Beginning with the top line of the listing below, give again every line up to and including the line with "Saudi Arabia (102, 1867)"; pictures do not belong in the copy.

[Data to process Boundary: Start]

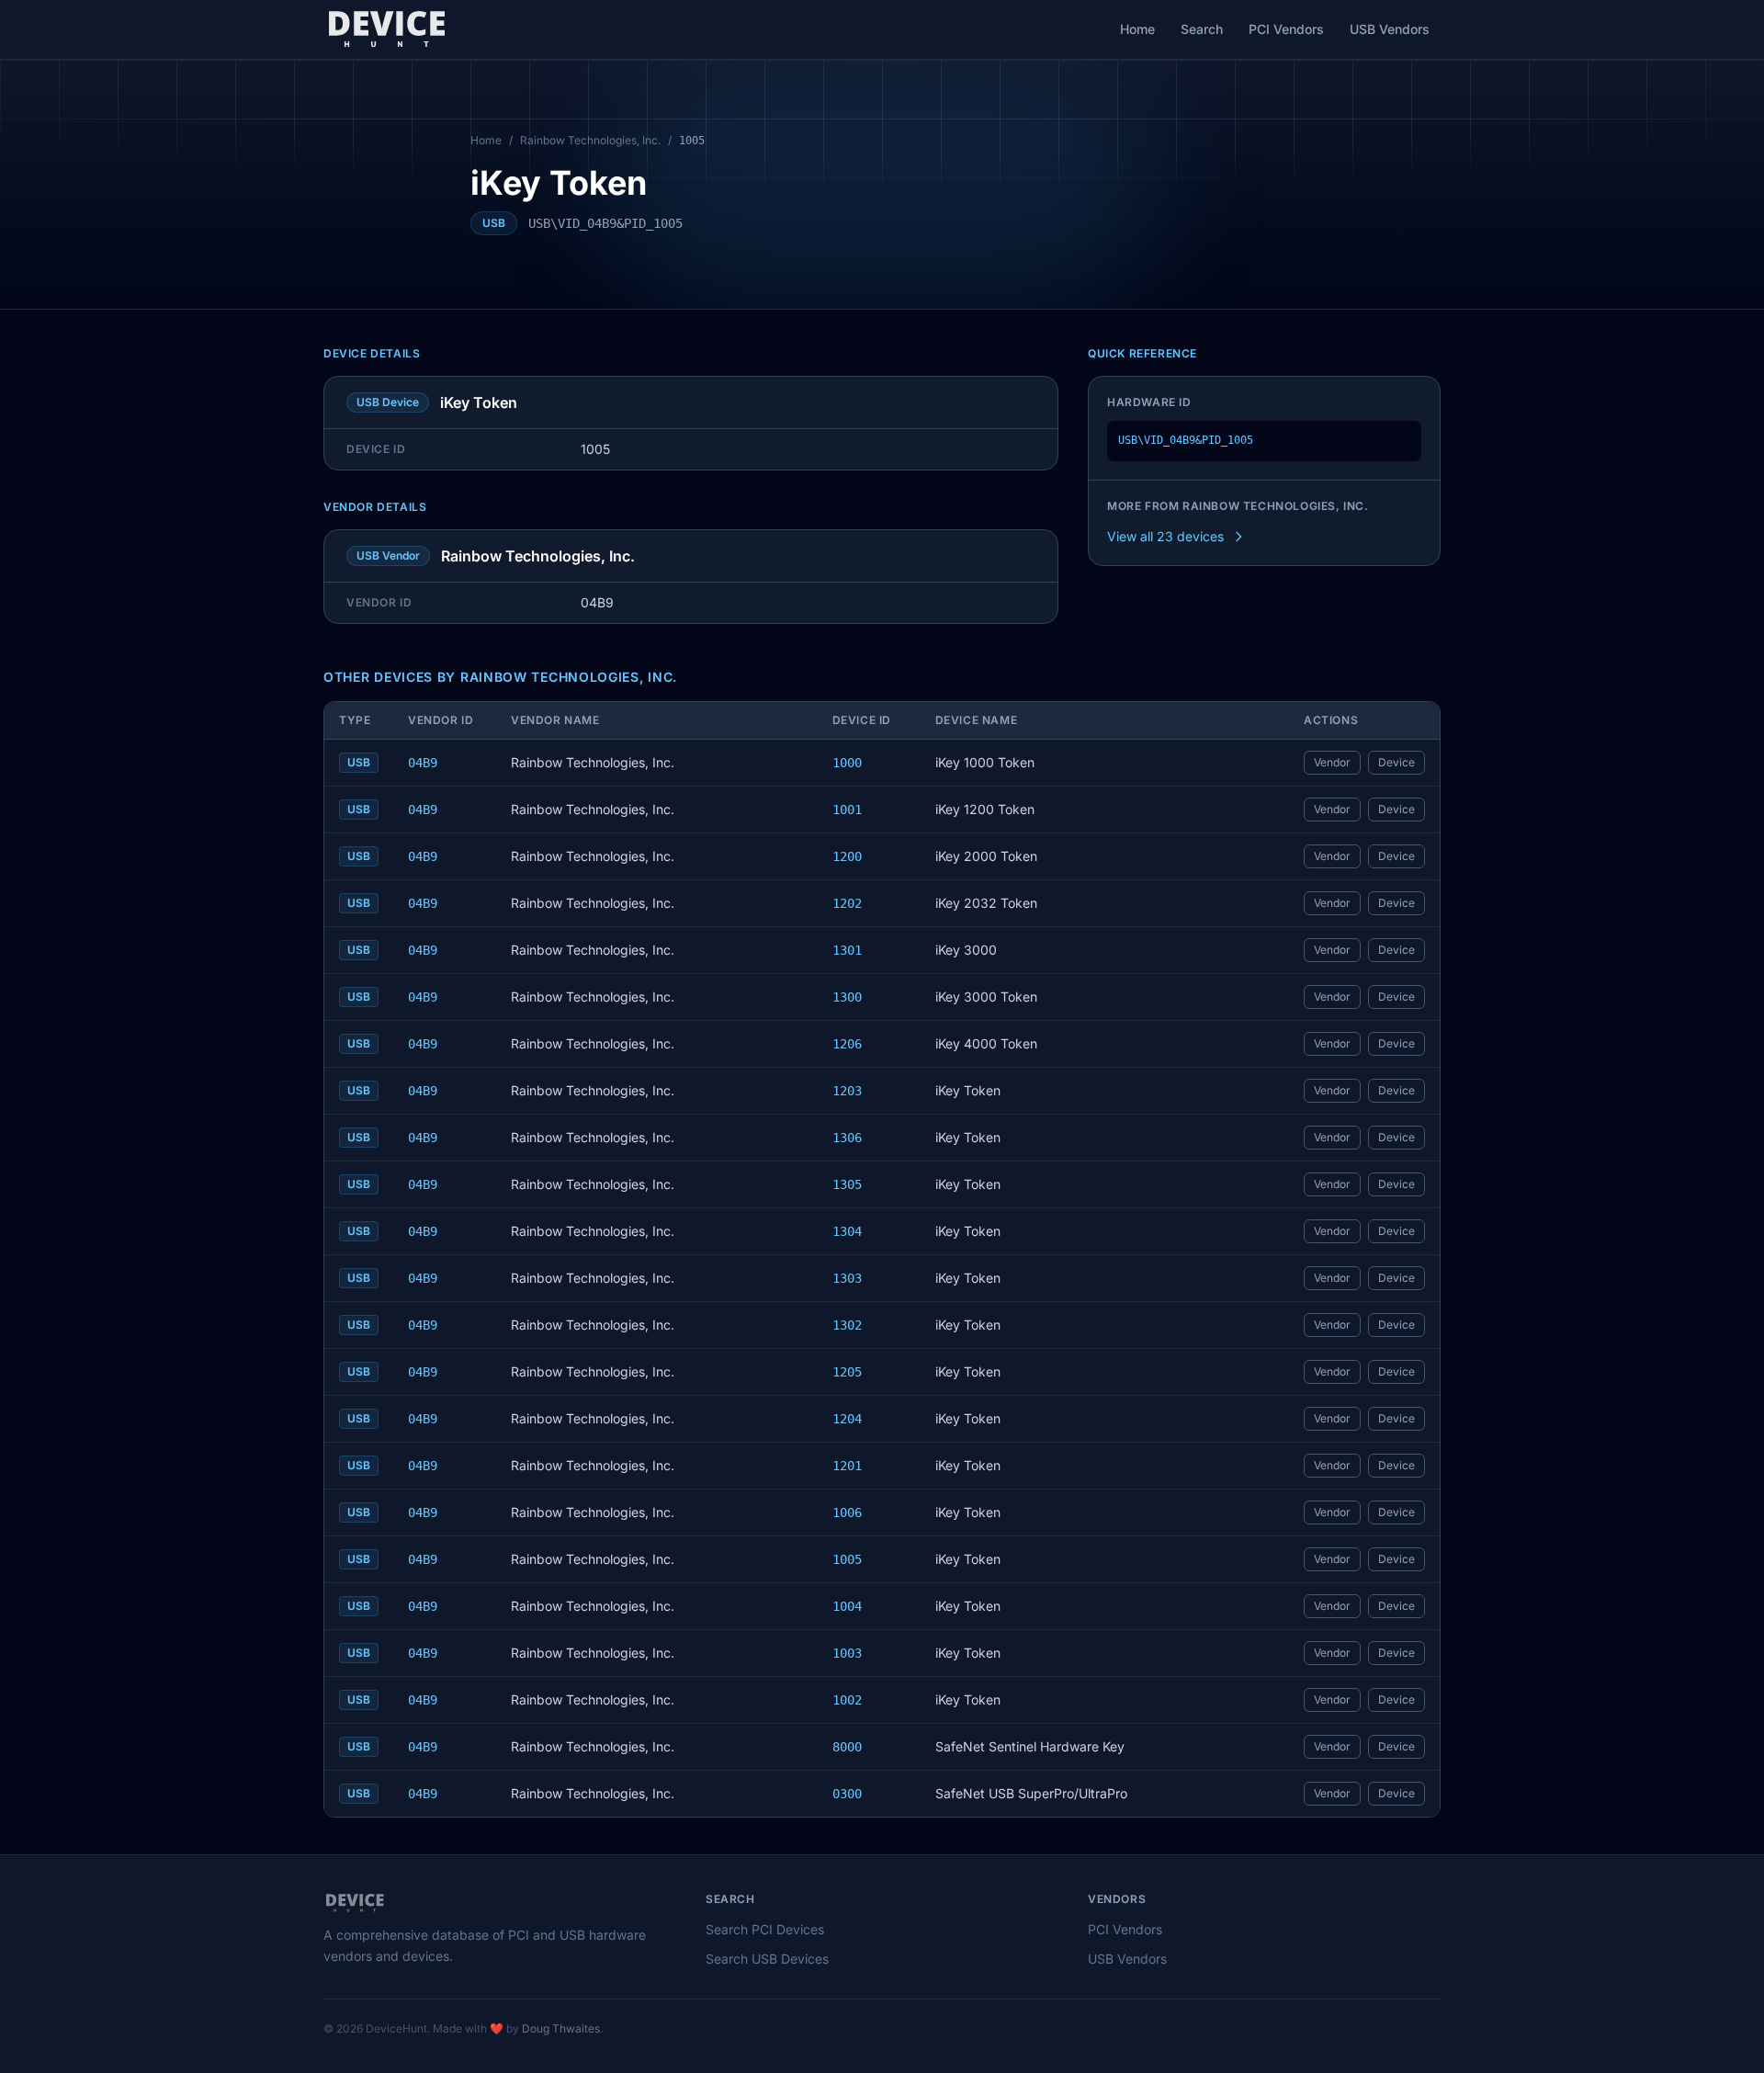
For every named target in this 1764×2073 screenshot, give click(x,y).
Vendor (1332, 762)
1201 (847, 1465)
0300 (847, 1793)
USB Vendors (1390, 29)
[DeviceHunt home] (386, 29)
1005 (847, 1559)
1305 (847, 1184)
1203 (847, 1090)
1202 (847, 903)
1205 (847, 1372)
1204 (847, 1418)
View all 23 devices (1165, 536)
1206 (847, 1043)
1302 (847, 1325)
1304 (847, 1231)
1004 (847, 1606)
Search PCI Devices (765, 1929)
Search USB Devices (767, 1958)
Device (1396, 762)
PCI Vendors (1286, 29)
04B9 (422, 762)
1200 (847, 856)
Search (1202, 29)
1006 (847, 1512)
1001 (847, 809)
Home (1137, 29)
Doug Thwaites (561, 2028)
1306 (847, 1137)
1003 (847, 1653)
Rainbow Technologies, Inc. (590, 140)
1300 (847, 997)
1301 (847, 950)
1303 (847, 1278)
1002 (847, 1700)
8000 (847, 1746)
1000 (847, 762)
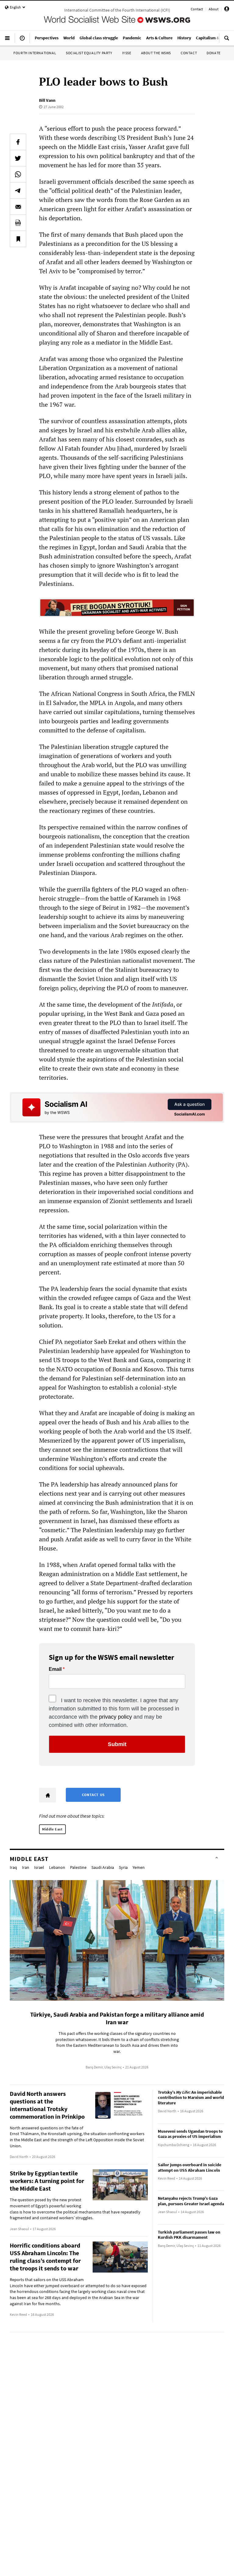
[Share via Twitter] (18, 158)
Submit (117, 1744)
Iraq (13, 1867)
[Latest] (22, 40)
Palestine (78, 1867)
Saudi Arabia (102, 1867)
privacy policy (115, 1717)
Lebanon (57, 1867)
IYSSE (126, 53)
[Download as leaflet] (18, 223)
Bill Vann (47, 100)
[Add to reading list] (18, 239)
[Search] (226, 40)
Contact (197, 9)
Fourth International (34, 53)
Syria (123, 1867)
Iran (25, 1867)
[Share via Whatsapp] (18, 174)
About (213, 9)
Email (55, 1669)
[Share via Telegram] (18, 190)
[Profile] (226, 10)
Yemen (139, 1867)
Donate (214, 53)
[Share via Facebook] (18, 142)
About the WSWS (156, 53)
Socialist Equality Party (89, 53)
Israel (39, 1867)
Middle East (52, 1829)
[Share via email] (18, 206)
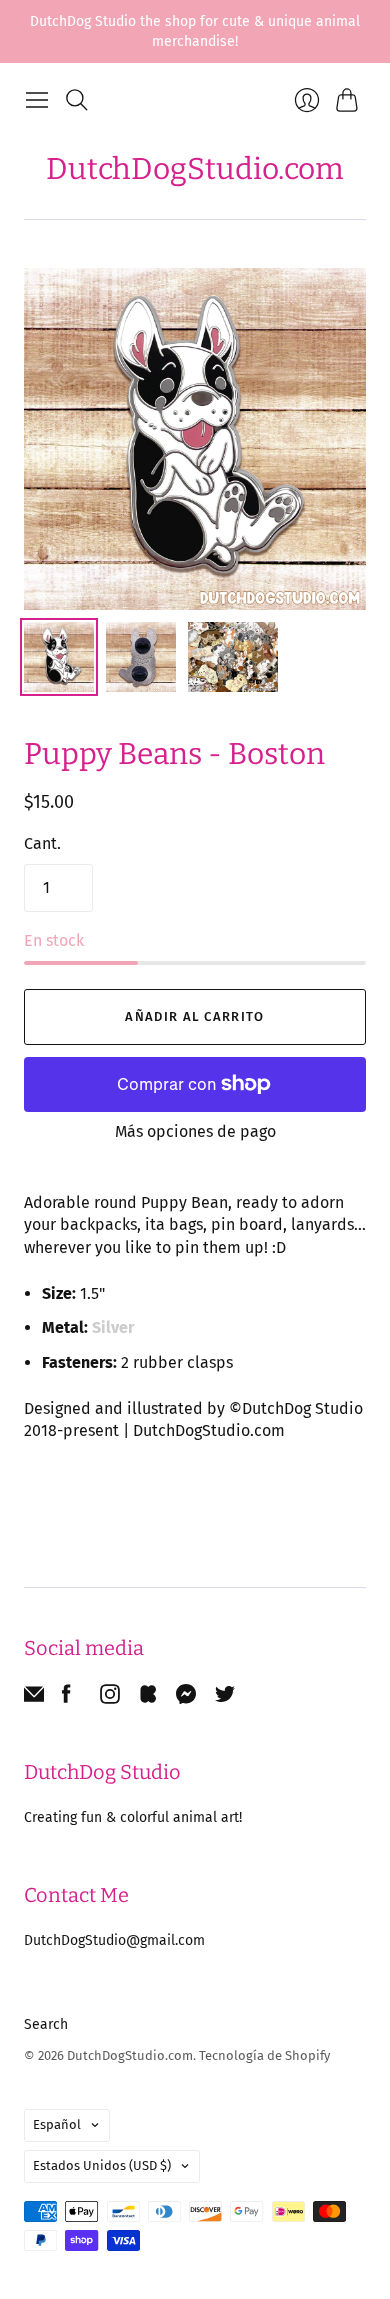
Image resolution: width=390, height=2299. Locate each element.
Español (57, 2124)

[Data to process Boundary: End]

* [Answer to this problem]:
For every named target in this 1764×2073 screenshot, give click(x,y).
Vendor (1332, 762)
1201 (847, 1465)
0300 (847, 1793)
USB Vendors (1390, 29)
[DeviceHunt home] (386, 29)
1005 (847, 1559)
1305 (847, 1184)
1203 (847, 1090)
1202 (847, 903)
1205 (847, 1372)
1204 (847, 1418)
View all 23 devices (1165, 536)
1206 (847, 1043)
1302 (847, 1325)
1304 (847, 1231)
1004 (847, 1606)
Search PCI Devices (765, 1929)
Search USB Devices (767, 1958)
Device (1396, 762)
PCI Vendors (1286, 29)
04B9 (422, 762)
1200 (847, 856)
Search (1202, 29)
1006 (847, 1512)
1001 (847, 809)
Home (1137, 29)
Doug Thwaites (561, 2028)
1306 (847, 1137)
1003 (847, 1653)
Rainbow Technologies, Inc. (590, 140)
1300 (847, 997)
1301 (847, 950)
1303 (847, 1278)
1002 (847, 1700)
8000 (847, 1746)
1000 (847, 762)
[Share via Twitter] (18, 158)
Submit (117, 1744)
Iraq (13, 1867)
[Latest] (22, 40)
Palestine (78, 1867)
Saudi Arabia (102, 1867)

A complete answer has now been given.